Virtualization Types

Amazon Machine Images use one of two types of virtualization: paravirtual (PV) or hardware virtual machine (HVM). Some current generation instance types support only HVM AMIs, while some previous generation instance types support only PV AMIs. The main difference between PV and HVM AMIs is the way in which they boot and whether or not they can take advantage of special hardware extensions (CPU, network, and storage) for better performance.
Paravirtual (PV)
Paravirtual AMIs boot with a special boot loader called PV-GRUB, which starts the boot cycle and then chain loads the kernel specified in themenu.lst file on your image. Only Linux AMIs can use PV virtualization. Paravirtual guests can run on host hardware that does not have explicit support for virtualization, but they cannot take advantage of special hardware extensions such as enhanced networking or GPU processing. Historically, PV guests had better performance than HVM guests in many cases, but because of enhancements in HVM virtualization and the availability of PV drivers for HVM AMIs, this is no longer true.
For more information on PV-GRUB and its use in Amazon EC2, see PV-GRUB.
Hardware Virtual Machine (HVM)
HVM AMIs are presented with a fully virtualized set of hardware and boot by executing the master boot record of the root block device of your image. Both Linux and Windows AMIs can use HVM virtualization. This virtualization type provides the ability to run an operating system directly on top of a virtual machine without any modification, as if it were run on the bare-metal hardware. The Amazon EC2 host system emulates some or all of the underlying hardware that is presented to the guest.

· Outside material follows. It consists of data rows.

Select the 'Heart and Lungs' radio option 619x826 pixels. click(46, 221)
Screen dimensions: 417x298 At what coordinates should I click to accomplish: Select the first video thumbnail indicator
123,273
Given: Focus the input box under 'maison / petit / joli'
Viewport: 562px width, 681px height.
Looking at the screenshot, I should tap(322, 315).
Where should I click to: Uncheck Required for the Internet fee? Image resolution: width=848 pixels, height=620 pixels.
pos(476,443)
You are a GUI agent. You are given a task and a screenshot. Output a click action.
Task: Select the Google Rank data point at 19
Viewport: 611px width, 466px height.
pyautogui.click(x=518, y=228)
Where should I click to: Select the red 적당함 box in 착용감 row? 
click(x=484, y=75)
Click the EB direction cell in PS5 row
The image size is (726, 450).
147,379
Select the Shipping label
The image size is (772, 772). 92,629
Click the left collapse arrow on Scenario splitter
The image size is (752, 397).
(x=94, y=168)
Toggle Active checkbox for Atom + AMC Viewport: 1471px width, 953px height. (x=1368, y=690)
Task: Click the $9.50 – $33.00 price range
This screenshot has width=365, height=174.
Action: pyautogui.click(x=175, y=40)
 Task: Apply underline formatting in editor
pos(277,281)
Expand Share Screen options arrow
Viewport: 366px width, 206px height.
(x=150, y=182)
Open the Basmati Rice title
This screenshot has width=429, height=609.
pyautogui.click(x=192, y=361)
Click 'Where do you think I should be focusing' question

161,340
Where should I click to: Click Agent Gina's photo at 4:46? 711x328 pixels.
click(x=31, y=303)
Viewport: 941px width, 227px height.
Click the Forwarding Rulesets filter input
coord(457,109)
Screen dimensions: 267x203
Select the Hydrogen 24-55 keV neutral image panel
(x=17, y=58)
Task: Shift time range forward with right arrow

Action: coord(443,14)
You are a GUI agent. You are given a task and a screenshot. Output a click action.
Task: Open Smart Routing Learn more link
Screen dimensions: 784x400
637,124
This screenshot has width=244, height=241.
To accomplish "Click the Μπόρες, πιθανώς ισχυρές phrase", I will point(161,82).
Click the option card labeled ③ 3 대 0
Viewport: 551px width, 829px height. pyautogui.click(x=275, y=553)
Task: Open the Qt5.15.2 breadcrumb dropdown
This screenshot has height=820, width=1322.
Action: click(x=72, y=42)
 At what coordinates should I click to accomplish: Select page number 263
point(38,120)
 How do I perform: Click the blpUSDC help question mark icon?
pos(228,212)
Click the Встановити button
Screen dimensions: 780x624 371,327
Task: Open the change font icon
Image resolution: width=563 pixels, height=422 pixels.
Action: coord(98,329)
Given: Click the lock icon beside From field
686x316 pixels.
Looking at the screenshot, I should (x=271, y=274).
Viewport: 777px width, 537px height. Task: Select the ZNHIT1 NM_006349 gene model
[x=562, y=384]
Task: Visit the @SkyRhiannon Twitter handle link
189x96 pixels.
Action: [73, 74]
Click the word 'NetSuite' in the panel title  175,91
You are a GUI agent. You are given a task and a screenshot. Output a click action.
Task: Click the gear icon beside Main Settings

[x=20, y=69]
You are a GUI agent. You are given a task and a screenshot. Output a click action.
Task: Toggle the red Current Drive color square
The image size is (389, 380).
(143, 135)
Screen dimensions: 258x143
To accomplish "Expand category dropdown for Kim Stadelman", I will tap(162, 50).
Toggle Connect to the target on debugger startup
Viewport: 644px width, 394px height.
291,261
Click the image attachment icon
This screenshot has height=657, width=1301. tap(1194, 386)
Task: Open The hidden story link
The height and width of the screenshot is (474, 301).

Unlike PV guests, HVM guests can take advantage of hardware extensions that provide fast access to the underlying hardware on the host system. For more information on CPU virtualization extensions available in Amazon EC2, see Server Virtualization on Intel's website. HVM AMIs are required to take advantage of enhanced networking and GPU processing. In order to pass through instructions to specialized network and GPU devices, the OS needs to be able to have access to the native hardware platform; HVM virtualization provides this access. For more information, see Enhanced Networking and GPU Instances.
PV on HVM
Paravirtual guests traditionally performed better with storage and network operations than HVM guests because they could leverage special drivers for I/O that avoided the overhead of emulating network and disk hardware, whereas HVM guests had to translate these instructions to emulated hardware. Now these PV drivers are available for HVM guests, so operating systems that cannot be ported to run in a paravirtualized environment (such as Windows) can still see performance advantages in storage and network I/O by using them. With these PV on HVM drivers, HVM guests can get the same, or better, performance than paravirtual guests.